The interns & the law firm

Hundreds descend on Russell McVeagh

Hundreds of university students have marched on the offices of law firm Russell McVeagh to protest sexual harassment in the workplace.

Dressed in black as a symbol of solidarity with victims of sexual violence, the crowd snaked down Lambton Quay shouting chants such as: “Russell McVeagh, assaulting people is not OK”.

It follows a series of stories by Newsroom that revealed five summer clerks who were part of the 2015-2016 summer internship programme at Russell McVeagh made allegations ranging from sexual assault to rape against two of the firm’s lawyers.

Russell McVeagh’s office is in a high rise next to Midland Park, a popular lunch spot for Wellington CBD workers.

Many were stunned when the students arrived en masse and filled the park holding placards and shouting into loudspeakers.

The rally was organised by Victoria University of Wellington’s Students’ Association, Law Students’ Society and Feminist Law Society.

Beforehand the march received the blessing of the university’s vice-chancellor Grant Guilford, who told the crowd that the appalling incidents would hopefully lead to society working together to solve the problem.

“Russell McVeagh is not the root of the problem, only its ugly face.”

He reiterated that the university would not be working with Russell McVeagh until the results of its internal inquiry were known.

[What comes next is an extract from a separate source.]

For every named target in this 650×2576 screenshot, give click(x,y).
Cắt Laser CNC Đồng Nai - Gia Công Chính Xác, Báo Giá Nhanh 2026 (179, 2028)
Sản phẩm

Rally organisers are calling on the Government to also suspend any further Crown work with Russell McVeagh until after the inquiry.

Ella Hughes, one of the organisers, said everyone had known about the entrenched behaviour in the legal profession for years but nothing had been done.

Photo: Lynn Grieveson

“Russell McVeagh is not the root of the problem, only its ugly face.”

Steph Dyhrberg, convenor of the Wellington Women Lawyers’ Association, stirred the crowd with an impassioned speech.

She described not only the legal profession, but New Zealand itself, as existing on a bedrock of misogyny.

“Every time a woman speaks up and says ‘We are not being treated with sufficient respect in the workplace’ … there is a man or a chorus of men saying ‘Oh, can’t you take a joke’.”

She said the Association would offer full support to any woman with a complaint and encourage students to speak out when they entered the profession.

“You might not get a nice corner office in a place like this but speaking truth to power has built a very nice career for me.”